De rechtbank is, na kennisneming van de documenten ‘concept notulen Bestuursvergadering [bedrijf 1] BV d.d. 1 mei 2018’ en ‘concept notulen Bestuursvergadering [bedrijf 1] BV d.d. 30 mei 2018’, van oordeel dat het verschoningsrecht zich uitstrekt tot de agendapunten 1, 3, 4, 5, 6 en 7, tweede alinea, alsook het overzicht van de agendapunten 1, 3, 4, 5, 6 en 7 bovenaan de concept notulen van de bestuursvergadering van 1 mei 2018 en tot de agendapunten 3, 4, 5, 6 en 7, alsook het overzicht van de agendapunten 3, 4, 5, 6 en 7 bovenaan de concept notulen van de bestuursvergadering van 30 mei 2018. In zoverre zal het beklag dan ook gegrond worden verklaard. Voor het overige is het beklag ongegrond. Genoemde agendapunten dienen door de rechter-commissaris uit de notulen te worden verwijderd, alvorens de notulen voor het overige aan het strafdossier kunnen worden toegevoegd.

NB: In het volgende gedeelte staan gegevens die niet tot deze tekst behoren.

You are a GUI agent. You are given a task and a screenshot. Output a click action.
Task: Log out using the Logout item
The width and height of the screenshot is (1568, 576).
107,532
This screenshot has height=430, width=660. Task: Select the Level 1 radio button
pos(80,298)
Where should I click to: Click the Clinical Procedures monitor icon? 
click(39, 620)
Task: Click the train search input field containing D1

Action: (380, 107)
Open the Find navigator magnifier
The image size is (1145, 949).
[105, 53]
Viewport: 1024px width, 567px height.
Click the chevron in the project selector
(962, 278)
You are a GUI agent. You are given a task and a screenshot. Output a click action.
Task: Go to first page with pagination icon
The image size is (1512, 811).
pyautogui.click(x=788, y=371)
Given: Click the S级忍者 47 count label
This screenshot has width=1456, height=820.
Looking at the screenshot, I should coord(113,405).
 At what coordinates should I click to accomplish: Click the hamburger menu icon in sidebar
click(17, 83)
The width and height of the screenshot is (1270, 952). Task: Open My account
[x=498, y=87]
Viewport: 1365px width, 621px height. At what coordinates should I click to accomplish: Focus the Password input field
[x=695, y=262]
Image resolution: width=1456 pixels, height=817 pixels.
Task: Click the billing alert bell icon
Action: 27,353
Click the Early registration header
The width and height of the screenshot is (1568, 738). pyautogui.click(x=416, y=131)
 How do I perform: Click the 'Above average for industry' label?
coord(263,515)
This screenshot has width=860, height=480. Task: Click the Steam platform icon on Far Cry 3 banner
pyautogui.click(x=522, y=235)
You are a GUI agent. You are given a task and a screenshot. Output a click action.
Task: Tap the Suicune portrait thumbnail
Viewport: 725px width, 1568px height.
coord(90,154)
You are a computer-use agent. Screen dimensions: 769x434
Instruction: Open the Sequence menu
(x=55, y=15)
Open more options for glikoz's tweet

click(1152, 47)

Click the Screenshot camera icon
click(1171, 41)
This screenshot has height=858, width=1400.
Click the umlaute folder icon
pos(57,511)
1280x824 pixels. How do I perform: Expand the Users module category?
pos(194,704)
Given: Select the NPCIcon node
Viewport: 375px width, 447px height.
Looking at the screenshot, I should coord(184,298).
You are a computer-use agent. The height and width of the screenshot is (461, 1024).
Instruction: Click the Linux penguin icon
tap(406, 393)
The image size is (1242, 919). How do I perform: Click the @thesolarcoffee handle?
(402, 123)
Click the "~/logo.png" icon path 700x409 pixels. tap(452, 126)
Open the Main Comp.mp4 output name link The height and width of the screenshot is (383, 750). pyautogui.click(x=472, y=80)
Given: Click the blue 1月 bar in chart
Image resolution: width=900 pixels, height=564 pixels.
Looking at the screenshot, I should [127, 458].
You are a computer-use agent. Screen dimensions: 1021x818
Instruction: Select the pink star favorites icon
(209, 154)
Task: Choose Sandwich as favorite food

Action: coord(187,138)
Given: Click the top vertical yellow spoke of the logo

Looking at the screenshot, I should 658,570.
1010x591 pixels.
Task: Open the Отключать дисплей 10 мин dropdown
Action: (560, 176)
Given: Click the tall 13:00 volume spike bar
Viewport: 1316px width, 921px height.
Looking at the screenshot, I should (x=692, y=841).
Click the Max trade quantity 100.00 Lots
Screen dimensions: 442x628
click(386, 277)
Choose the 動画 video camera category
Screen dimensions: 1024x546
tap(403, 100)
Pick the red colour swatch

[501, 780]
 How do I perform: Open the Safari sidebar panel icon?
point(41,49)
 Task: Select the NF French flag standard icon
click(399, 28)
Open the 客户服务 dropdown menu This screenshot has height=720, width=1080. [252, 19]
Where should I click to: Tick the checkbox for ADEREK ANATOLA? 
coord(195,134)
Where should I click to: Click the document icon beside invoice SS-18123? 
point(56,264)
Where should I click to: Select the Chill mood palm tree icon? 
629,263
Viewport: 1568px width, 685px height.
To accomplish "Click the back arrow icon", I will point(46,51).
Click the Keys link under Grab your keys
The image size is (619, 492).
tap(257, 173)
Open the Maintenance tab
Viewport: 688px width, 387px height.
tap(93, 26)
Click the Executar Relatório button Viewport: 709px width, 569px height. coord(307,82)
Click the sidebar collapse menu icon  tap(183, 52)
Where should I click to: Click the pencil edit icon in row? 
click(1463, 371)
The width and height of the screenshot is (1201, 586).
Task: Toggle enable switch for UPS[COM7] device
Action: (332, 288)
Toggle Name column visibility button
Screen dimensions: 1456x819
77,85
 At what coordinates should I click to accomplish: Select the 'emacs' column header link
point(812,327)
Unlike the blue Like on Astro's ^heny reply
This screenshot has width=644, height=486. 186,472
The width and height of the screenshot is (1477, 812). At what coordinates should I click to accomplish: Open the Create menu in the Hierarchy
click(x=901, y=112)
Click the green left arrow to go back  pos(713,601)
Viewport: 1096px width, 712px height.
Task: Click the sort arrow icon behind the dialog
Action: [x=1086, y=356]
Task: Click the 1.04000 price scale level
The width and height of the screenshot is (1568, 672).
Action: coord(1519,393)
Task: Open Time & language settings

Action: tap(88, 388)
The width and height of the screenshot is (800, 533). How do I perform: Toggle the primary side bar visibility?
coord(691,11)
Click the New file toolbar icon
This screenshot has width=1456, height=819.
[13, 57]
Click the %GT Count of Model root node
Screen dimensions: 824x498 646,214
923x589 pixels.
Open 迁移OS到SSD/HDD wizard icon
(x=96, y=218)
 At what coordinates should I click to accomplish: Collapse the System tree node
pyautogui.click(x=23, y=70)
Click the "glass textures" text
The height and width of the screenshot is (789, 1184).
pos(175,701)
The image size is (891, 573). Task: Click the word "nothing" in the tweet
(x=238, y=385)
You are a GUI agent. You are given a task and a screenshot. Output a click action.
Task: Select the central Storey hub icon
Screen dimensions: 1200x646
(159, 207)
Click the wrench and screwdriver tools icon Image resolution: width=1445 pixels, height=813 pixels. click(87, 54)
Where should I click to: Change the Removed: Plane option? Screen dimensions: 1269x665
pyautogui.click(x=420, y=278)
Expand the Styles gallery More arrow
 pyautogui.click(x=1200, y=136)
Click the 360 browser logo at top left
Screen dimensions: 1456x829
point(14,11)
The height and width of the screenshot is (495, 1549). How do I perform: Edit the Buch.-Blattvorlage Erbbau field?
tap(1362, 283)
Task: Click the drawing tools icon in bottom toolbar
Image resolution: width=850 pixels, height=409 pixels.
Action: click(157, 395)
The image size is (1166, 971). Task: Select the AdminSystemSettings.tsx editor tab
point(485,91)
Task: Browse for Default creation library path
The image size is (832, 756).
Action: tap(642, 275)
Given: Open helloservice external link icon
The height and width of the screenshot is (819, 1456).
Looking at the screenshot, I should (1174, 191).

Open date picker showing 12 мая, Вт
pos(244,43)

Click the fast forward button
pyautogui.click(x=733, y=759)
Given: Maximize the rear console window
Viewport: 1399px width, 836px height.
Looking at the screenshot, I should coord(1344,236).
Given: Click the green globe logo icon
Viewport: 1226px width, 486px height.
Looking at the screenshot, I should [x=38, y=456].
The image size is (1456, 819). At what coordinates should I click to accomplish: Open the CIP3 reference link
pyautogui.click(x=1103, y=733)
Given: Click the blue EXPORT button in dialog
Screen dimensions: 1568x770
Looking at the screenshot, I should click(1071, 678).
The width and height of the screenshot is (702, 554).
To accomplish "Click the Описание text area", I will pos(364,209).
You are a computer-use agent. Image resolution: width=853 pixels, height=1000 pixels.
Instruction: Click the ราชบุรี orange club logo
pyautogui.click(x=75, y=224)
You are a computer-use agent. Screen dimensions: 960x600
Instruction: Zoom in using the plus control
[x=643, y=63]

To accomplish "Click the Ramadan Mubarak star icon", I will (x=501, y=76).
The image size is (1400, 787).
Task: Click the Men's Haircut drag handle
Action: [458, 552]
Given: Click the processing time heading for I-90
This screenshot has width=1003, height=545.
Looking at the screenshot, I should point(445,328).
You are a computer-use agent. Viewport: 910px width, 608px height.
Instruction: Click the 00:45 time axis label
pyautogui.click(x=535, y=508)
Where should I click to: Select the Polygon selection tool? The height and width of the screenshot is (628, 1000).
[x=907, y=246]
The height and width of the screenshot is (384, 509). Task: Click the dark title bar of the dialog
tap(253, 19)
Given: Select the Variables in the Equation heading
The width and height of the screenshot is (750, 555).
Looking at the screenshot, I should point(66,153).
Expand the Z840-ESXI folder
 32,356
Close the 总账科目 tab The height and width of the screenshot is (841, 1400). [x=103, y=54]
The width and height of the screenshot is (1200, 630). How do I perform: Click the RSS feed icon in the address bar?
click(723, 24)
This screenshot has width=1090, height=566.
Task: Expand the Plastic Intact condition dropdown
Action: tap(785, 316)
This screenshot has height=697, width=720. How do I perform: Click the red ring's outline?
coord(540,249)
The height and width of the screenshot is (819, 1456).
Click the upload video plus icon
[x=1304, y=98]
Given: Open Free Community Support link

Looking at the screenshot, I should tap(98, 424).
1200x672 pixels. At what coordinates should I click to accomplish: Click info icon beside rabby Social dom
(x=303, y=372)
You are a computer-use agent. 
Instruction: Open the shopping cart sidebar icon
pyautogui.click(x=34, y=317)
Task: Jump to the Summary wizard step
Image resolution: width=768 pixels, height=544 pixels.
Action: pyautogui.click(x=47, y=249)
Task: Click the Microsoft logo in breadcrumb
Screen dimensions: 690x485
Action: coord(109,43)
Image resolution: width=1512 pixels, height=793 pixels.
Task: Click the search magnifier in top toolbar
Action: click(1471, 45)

De rechtbank heeft geen acht geslagen op de agendapunten 8 en 9, nu klaagster zich ten aanzien daarvan op het standpunt heeft gesteld dat deze buiten de reikwijdte van haar verschoningsrecht vallen.
De rechtbank stelt de stukken in handen van de rechter-commissaris om deze, met inachtneming van deze beslissing alsook met de gelijktijdig genomen beslissingen in de zaken van de klagers mrs. [medeklaagster 1] , [medeklager] en [medeklaagster 2] , aan het strafdossier toe te voegen.